The tragic events of September 11, 2001 cast a dark shadow on the Days of Awe 5762. Many rabbis, after discarding their already prepared sermons, found their voices and were able to construct the appropriate words to bring a sense of comfort to congregants during those uncertain days.

This site contains some of the sermons delivered by American rabbis in the immediate days following 9/11. From horrific acts of terror came Torah...

Torah From Terror - 10 Years Later (Rabbi Jason Miller)

My life was in limbo on September 11, 2001. My wife and I had spent our first two years of marriage living in a small apartment in Manhattan, just twelve blocks from the Jewish Theological Seminary where I was studying to become a rabbi. We planned to relocate to Jerusalem after the Jewish holidays where we would experience life in Israel for the year and I would continue my rabbinic studies. In the week prior to Rosh Hashanah, I traveled by plane to Chicago to visit my friend who had just moved there.
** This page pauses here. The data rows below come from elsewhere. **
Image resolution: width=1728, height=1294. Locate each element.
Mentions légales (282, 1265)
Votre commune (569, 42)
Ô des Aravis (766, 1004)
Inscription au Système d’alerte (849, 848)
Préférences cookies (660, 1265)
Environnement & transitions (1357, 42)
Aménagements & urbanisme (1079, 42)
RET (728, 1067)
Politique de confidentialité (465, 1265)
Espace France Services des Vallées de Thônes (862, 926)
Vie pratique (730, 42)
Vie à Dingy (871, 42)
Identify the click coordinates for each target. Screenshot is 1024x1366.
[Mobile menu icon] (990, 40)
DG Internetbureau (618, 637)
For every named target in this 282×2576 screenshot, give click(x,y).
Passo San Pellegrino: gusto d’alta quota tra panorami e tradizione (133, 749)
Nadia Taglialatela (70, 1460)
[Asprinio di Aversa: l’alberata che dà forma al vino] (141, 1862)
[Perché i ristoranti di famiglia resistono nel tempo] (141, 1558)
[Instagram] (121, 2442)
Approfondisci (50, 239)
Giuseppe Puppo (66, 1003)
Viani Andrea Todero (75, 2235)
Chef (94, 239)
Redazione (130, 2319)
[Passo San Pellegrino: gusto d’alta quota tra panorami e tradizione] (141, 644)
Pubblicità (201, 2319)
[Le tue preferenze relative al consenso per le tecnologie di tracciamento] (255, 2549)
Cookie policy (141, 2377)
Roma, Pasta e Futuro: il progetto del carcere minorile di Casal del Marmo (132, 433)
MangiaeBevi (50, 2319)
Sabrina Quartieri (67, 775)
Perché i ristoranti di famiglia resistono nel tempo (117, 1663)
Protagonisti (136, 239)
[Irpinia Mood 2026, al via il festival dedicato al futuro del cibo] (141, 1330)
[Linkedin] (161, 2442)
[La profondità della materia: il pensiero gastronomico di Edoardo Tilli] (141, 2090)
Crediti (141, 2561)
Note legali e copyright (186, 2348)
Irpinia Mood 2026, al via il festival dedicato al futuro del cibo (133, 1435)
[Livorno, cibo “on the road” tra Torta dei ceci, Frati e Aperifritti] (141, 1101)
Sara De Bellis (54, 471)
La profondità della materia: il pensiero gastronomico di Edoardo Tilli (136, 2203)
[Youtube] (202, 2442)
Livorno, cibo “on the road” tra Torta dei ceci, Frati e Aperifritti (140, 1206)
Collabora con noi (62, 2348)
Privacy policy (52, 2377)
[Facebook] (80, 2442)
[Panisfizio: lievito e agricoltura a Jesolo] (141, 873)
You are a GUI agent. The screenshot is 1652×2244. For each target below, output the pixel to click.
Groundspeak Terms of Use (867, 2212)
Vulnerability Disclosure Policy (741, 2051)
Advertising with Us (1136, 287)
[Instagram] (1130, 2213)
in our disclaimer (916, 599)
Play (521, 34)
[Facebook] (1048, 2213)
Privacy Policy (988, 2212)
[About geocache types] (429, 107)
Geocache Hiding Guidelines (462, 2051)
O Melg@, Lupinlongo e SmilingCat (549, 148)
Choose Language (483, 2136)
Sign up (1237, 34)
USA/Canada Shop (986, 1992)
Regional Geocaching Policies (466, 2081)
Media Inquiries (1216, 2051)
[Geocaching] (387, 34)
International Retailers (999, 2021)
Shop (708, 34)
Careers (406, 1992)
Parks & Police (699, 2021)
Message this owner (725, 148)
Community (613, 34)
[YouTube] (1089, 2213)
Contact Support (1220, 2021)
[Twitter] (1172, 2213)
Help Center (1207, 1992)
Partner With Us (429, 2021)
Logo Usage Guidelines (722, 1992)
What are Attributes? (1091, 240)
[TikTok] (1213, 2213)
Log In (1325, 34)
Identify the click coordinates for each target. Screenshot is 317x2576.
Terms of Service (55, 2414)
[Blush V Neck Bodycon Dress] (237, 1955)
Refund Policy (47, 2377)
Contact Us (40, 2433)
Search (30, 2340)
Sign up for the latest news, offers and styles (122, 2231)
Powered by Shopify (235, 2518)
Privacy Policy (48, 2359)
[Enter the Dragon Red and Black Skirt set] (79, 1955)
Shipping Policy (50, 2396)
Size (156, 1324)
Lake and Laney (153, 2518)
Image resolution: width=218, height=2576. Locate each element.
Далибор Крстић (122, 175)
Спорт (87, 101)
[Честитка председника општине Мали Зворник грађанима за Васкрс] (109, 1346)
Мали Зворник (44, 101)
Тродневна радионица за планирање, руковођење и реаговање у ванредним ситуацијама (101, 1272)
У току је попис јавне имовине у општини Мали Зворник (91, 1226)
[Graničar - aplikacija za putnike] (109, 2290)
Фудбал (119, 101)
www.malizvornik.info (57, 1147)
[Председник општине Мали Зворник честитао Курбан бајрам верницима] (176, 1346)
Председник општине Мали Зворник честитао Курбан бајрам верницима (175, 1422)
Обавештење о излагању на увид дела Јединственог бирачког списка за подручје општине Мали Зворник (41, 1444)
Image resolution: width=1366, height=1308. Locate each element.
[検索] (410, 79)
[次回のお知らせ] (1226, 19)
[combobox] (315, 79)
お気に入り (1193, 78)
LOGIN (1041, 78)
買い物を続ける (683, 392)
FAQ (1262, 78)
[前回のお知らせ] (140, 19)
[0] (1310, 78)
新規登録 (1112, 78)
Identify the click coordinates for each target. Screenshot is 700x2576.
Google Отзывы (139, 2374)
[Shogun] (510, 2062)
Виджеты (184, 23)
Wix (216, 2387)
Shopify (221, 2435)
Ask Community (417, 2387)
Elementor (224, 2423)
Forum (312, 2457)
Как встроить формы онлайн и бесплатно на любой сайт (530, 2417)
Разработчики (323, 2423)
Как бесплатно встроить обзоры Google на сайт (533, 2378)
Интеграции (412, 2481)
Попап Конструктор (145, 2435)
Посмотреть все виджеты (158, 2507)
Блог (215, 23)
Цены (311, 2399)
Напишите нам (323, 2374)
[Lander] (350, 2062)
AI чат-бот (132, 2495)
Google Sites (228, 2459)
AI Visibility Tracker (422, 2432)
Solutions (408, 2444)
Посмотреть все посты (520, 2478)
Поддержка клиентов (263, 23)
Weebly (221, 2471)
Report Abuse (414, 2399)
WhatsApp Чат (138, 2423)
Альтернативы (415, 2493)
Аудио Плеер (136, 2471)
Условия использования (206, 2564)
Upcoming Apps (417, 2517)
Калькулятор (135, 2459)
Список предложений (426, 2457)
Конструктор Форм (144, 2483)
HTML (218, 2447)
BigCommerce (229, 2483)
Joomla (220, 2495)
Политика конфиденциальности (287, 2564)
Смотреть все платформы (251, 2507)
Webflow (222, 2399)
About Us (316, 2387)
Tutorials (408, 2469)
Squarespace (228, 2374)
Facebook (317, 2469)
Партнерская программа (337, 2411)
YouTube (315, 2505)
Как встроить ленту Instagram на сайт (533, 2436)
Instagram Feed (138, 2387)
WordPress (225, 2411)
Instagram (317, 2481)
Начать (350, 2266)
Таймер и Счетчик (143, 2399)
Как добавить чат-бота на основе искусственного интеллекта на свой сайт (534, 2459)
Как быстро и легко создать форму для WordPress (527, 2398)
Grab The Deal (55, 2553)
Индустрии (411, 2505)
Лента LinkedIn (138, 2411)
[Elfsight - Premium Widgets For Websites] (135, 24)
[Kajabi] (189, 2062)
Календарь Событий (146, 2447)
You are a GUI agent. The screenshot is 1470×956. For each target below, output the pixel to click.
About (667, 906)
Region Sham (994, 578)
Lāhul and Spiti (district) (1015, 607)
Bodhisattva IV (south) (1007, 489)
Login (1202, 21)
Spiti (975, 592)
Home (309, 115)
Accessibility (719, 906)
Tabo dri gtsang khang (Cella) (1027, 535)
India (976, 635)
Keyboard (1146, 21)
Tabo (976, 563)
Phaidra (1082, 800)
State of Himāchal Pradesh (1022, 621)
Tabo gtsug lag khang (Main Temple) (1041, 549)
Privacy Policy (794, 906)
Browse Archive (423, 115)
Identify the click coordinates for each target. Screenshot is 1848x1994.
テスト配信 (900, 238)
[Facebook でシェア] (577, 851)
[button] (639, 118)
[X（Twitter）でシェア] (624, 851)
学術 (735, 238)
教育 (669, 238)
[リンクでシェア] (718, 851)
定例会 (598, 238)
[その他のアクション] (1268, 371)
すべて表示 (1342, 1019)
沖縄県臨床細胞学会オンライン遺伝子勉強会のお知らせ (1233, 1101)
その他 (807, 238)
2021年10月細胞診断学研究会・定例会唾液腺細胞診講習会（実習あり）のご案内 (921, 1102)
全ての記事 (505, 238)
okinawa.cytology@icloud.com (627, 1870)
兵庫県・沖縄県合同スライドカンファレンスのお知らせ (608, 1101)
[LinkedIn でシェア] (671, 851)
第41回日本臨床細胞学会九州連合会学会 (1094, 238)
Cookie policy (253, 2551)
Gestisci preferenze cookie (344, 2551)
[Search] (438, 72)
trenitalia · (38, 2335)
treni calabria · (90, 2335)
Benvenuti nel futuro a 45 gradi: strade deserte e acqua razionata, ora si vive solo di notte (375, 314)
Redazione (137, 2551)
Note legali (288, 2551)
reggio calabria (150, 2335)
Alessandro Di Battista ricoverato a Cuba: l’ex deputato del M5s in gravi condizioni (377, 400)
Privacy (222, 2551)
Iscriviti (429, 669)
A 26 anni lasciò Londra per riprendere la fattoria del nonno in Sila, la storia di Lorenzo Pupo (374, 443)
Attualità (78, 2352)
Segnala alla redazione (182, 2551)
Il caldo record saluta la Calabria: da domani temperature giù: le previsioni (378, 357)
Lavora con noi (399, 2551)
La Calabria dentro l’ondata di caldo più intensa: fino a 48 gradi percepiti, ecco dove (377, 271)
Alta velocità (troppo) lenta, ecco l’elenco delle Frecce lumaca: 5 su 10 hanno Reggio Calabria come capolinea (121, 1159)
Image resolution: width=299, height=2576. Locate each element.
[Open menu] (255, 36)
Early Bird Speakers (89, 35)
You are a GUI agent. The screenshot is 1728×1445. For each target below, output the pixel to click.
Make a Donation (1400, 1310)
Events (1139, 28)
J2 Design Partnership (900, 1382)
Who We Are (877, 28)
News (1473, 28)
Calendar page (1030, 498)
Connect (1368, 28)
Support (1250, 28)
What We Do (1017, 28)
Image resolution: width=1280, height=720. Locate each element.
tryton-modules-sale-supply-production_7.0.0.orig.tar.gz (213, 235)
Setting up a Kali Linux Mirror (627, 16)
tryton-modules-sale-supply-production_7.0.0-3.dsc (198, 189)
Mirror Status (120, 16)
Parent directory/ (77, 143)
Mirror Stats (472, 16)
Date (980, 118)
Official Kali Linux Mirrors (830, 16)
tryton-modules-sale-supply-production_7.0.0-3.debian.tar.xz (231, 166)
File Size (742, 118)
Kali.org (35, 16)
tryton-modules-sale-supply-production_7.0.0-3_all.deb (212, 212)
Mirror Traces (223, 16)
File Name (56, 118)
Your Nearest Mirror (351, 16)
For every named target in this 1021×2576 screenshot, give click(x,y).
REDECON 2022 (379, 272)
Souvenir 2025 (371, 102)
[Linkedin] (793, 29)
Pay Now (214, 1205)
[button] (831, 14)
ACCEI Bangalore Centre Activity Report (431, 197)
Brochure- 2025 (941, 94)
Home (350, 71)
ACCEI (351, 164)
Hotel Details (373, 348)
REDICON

Little did I know I would be stranded in Chicago and our plans to move to Israel would be canceled.

I woke up on the morning of 9/11 in my friend’s Chicago apartment. My friend told me to turn the television on to the Today Show on NBC because a plane had just flown into one of the World Trade Center towers. I couldn't believe my eyes and then we saw another plane fly into the other tower. The world would change forever, and so would the way people talk about that date in history. My flight was canceled, but I was able to take a train back to Michigan a couple days later. Air France, with whom we had booked our flights to Israel, decided they would no longer fly to Israel and immediately refunded our money. We made the difficult decision, along with many of my classmates and their spouses, to stay in the U.S. for the year rather than spend it in Israel. Ironically, it was a choice we made because of the terrorism in America and not because of the scary terrorist acts that had plagued Israel all summer long.

My wife and I had already rented out our New York City apartment so returning there wasn’t an option. Instead, we took our possessions out of storage and moved to Caldwell, NJ – close enough to commute into Manhattan and live in a vibrant Jewish community where I would intern at the local synagogue. For us, 9/11 altered our plans. But that is certainly no comparison to the way so many lives changed dreadfully as a result of the horrific events of that day.

Driving to Manhattan from New Jersey during those first weeks following the 9/11 attack, my eyes were drawn to the smoke emanating from Ground Zero. I sat in rabbinical school classes listening to my classmates discuss the sermons they were crafting for Rosh Hashanah and Yom Kippur. How would we use the power of words to bring healing to the men and women sitting in front of us during these Days of Awe?

Following the High Holiday season, I decided to collect the sermons that rabbis had delivered right after 9/11. I spoke to my teacher, Rabbi Neil Gillman, and asked if he would be willing to help me edit these sermons and compile them into a book called "Torah From Terror." He agreed and we got to work sending out requests to Reform, Reconstructionist, Conservative and Orthodox rabbis. We asked them to submit a sermon from either Rosh Hashanah or Yom Kippur that dealt with the 9/11 tragedy. Immediately, the sermons began pouring in. We wanted to make these words of Torah available to the world and quickly. So we decided to create the Torah From Terror website.

On this, the tenth anniversary of the 9/11 attacks I have decided to reformat the Torah From Terror website. Now visitors are able to leave comments on the different sermons. The search capability is also much improved from the original site. I hope you will read through these words of wisdom and find comfort and hope in them. May these words be a remembrance of that horrific day and may we continue to find inspiration in words of Torah.

My wife and I made the best of a change of plans, while so many families will never be the same after September 11, 2001. Our country will never be the same after being shaken so devastatingly. May the memories of all those who lost their lives that day forever be for blessings.